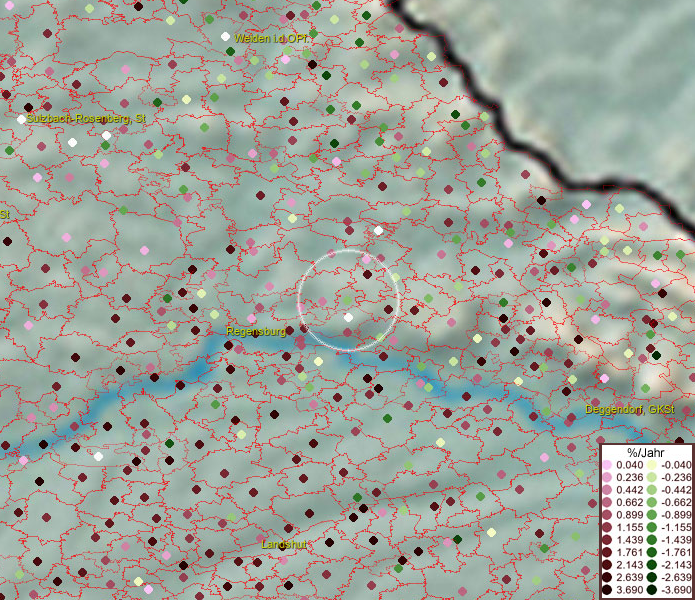Click the Weiden i.d.OPf. label
This screenshot has width=695, height=600.
(273, 37)
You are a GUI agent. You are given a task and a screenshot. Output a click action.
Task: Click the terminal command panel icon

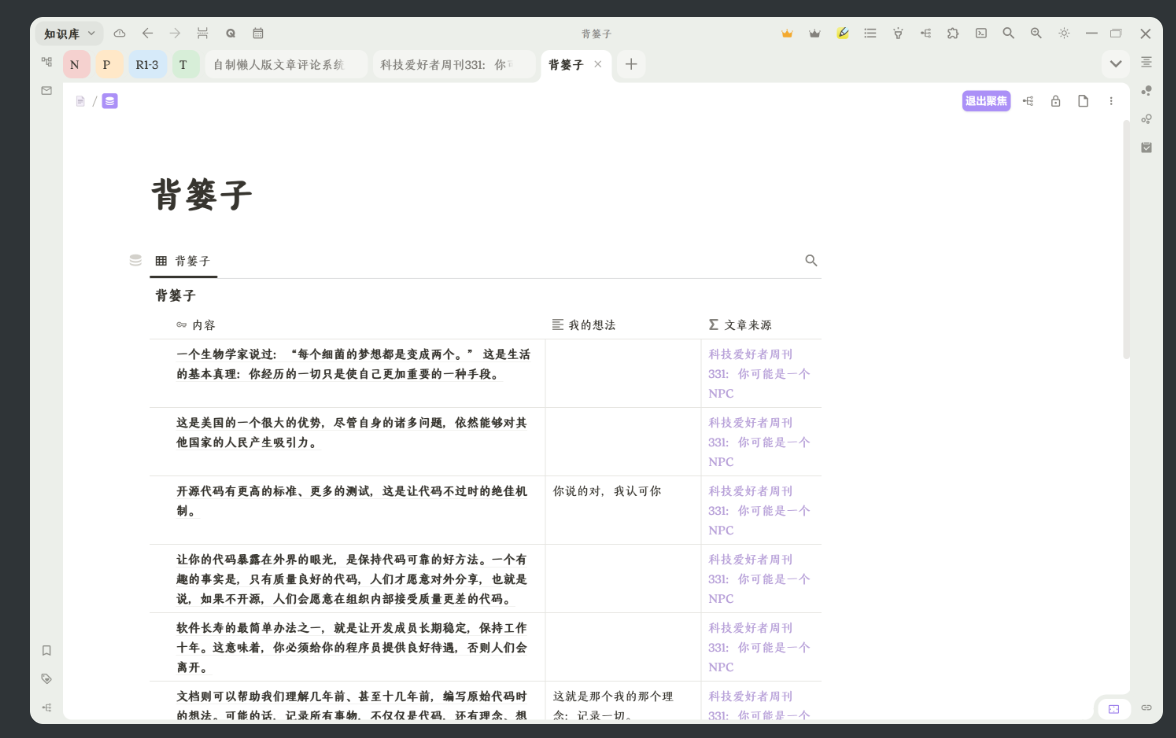point(981,33)
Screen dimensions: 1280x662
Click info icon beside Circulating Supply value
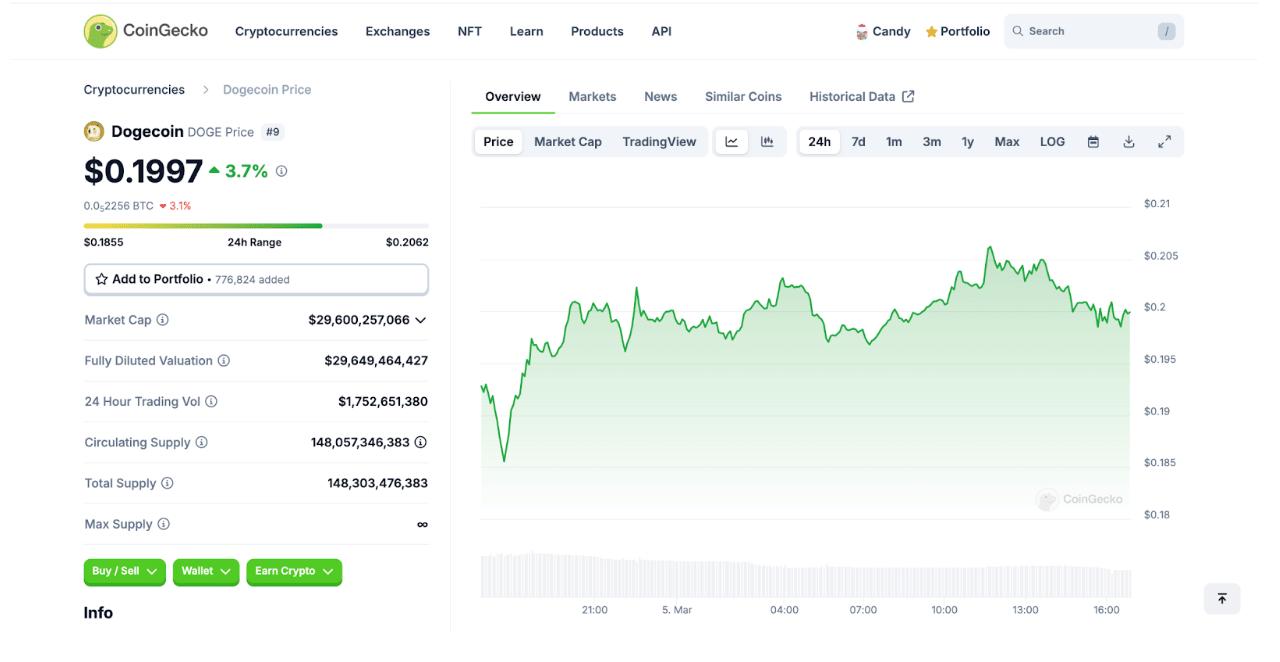pos(421,442)
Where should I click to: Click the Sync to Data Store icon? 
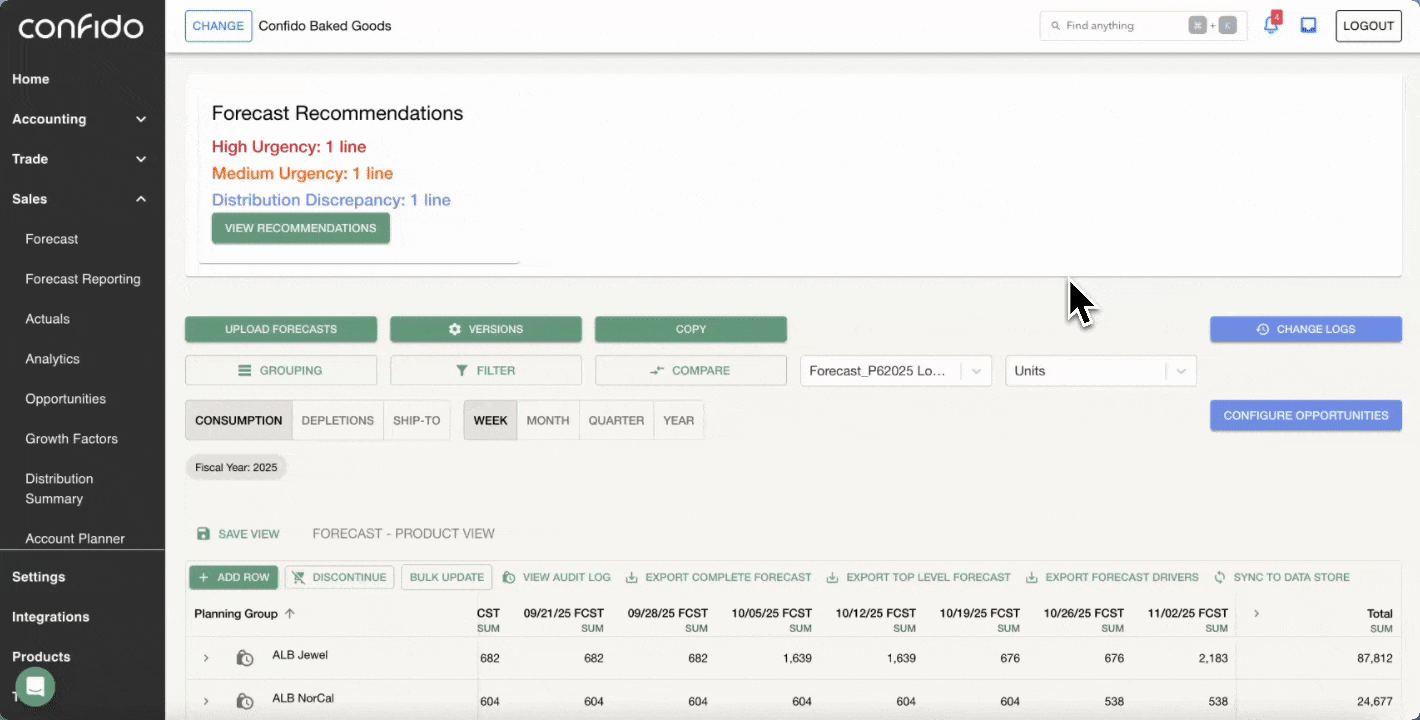(x=1220, y=577)
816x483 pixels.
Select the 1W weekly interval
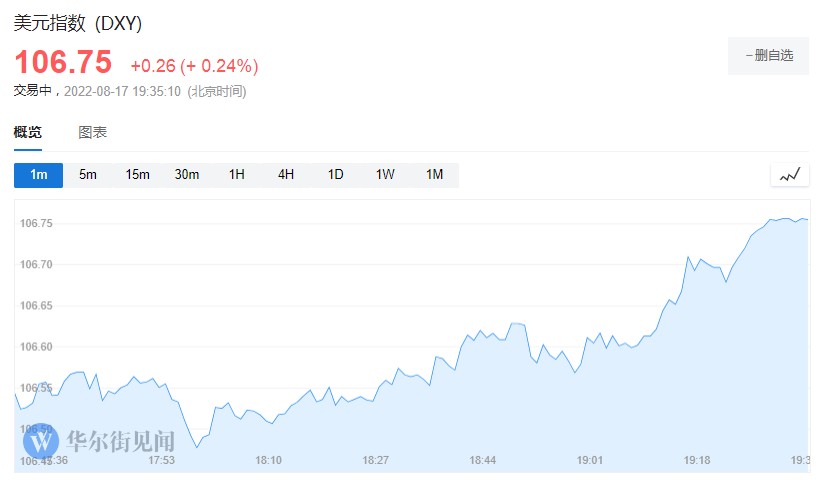pyautogui.click(x=385, y=175)
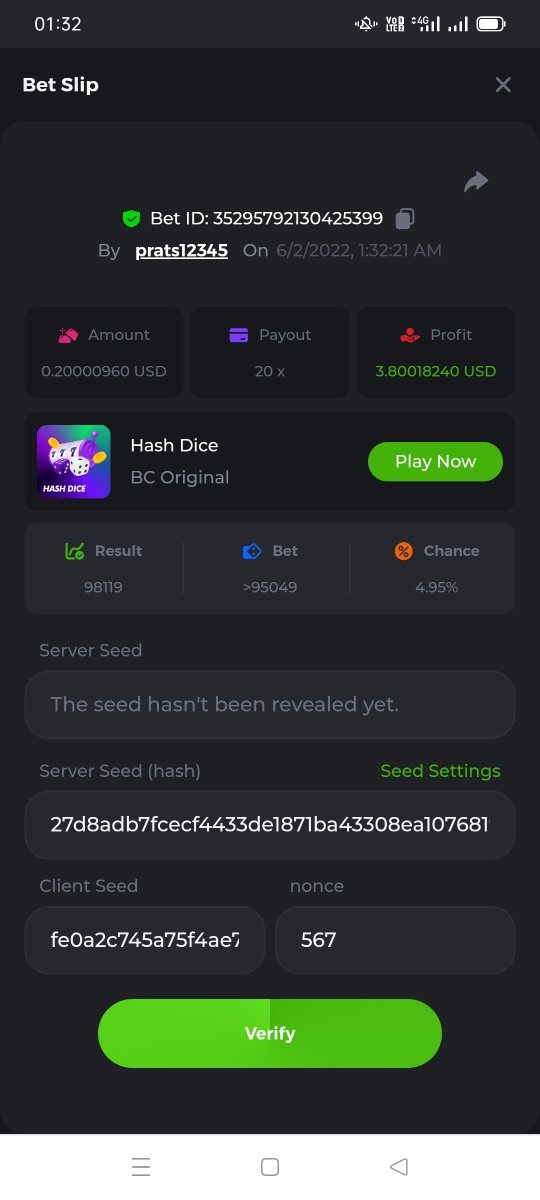Tap the Amount icon
The width and height of the screenshot is (540, 1200).
pyautogui.click(x=68, y=335)
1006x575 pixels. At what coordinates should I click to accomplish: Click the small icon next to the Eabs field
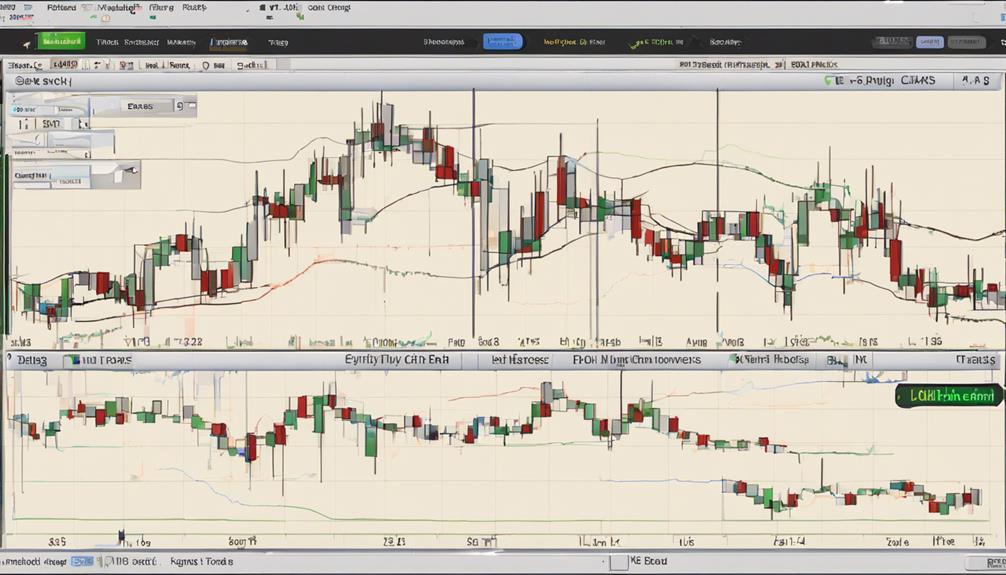click(179, 104)
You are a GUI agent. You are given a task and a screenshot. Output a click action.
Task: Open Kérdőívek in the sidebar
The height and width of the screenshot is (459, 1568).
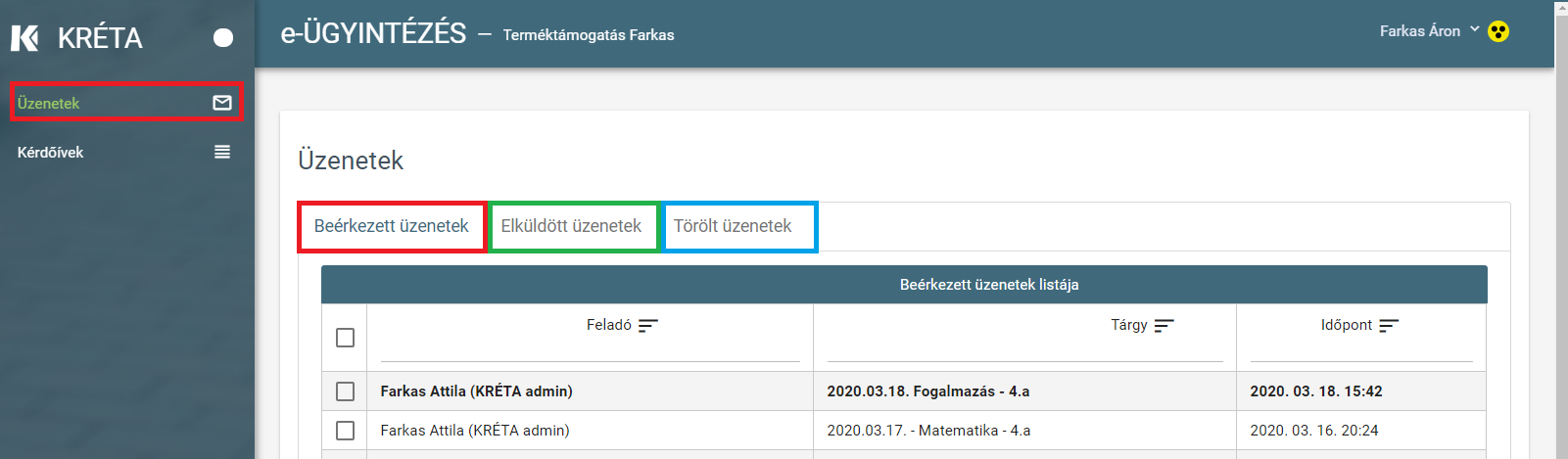51,153
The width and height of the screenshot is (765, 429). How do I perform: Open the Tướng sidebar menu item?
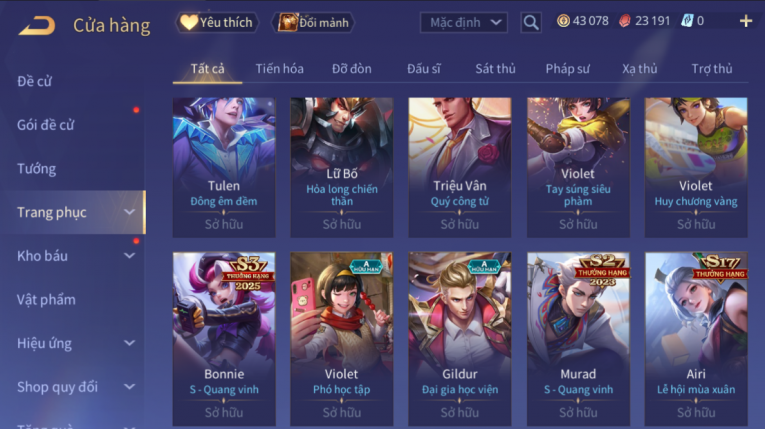click(x=37, y=169)
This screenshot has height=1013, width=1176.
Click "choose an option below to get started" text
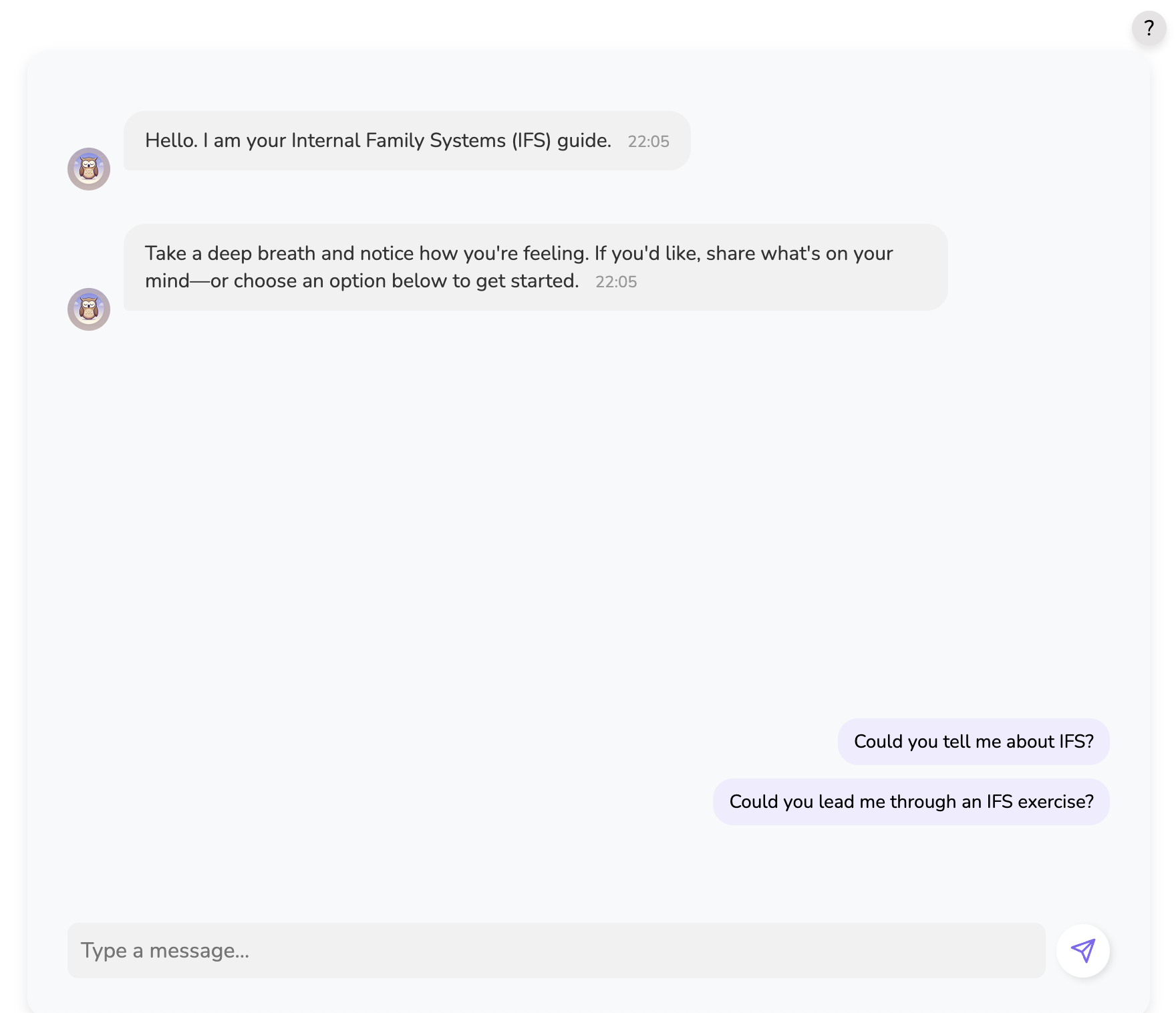pyautogui.click(x=406, y=281)
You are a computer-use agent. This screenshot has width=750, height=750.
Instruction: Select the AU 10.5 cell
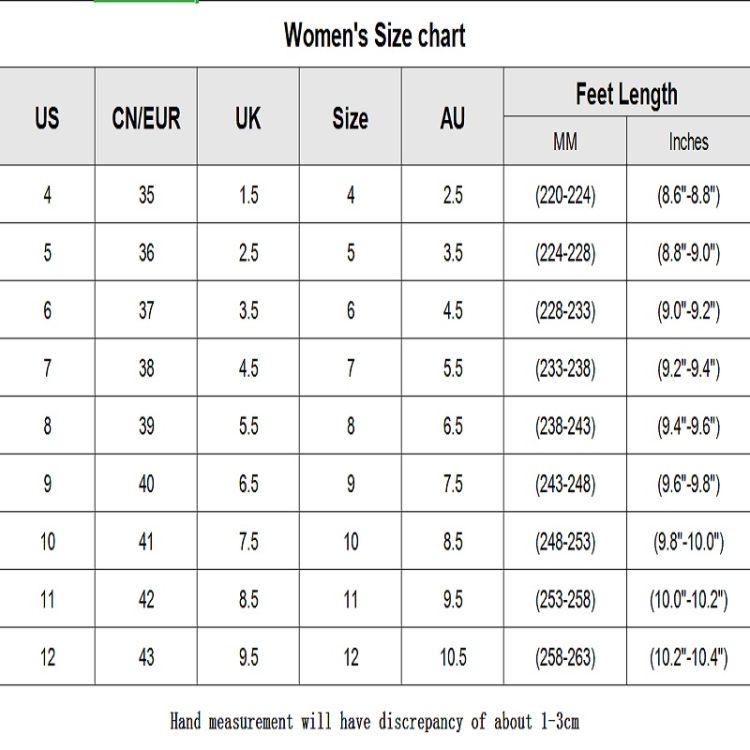452,658
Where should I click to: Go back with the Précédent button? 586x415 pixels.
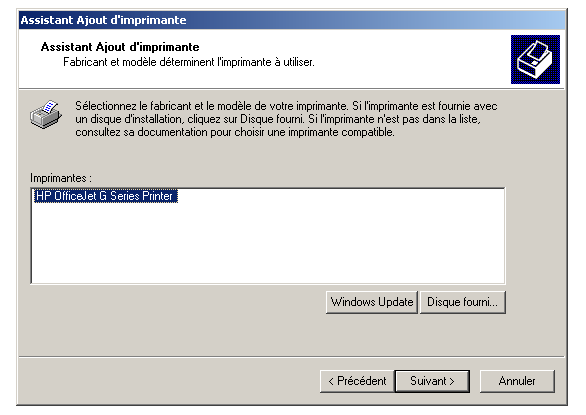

# # # # # # #

> [Problem details]: Nothing but the lines from the line with "Instruction: Select the AU 10.5 cell" through the end of the listing should appear in the answer, each duplicated exactly, without pictures.

> [Answer to the exercise]:
Instruction: Select the AU 10.5 cell
452,658
Where should I click to: Go back with the Précédent button? 586x415 pixels.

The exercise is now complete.